Saved entries
▼

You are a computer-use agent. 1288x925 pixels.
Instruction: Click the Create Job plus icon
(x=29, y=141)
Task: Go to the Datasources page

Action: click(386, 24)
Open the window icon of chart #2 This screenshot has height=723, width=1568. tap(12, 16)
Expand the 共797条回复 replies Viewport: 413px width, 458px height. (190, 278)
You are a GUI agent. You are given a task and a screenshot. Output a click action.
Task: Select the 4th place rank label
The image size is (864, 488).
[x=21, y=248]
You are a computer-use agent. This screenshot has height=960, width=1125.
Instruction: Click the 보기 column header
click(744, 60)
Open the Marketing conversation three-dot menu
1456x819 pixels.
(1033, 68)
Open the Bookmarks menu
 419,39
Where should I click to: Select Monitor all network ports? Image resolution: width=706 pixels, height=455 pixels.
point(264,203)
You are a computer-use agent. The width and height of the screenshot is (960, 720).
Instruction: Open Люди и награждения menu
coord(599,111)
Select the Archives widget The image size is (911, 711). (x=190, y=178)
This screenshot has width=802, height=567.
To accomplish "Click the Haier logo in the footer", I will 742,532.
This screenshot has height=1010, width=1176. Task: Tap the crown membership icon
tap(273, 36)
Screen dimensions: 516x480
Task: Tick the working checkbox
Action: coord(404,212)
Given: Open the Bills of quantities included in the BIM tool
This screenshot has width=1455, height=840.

▲

EXERCISE PROMPT
Using the entries above, copy exactly the lines from the one containing "Instruction: Open Люди и награждения menu" through the last, both included.

EXERCISE RESPONSE
Instruction: Open Люди и награждения menu
coord(599,111)
Select the Archives widget The image size is (911, 711). (x=190, y=178)
This screenshot has width=802, height=567.
To accomplish "Click the Haier logo in the footer", I will 742,532.
This screenshot has height=1010, width=1176. Task: Tap the crown membership icon
tap(273, 36)
Screen dimensions: 516x480
Task: Tick the working checkbox
Action: coord(404,212)
Given: Open the Bills of quantities included in the BIM tool
This screenshot has width=1455, height=840.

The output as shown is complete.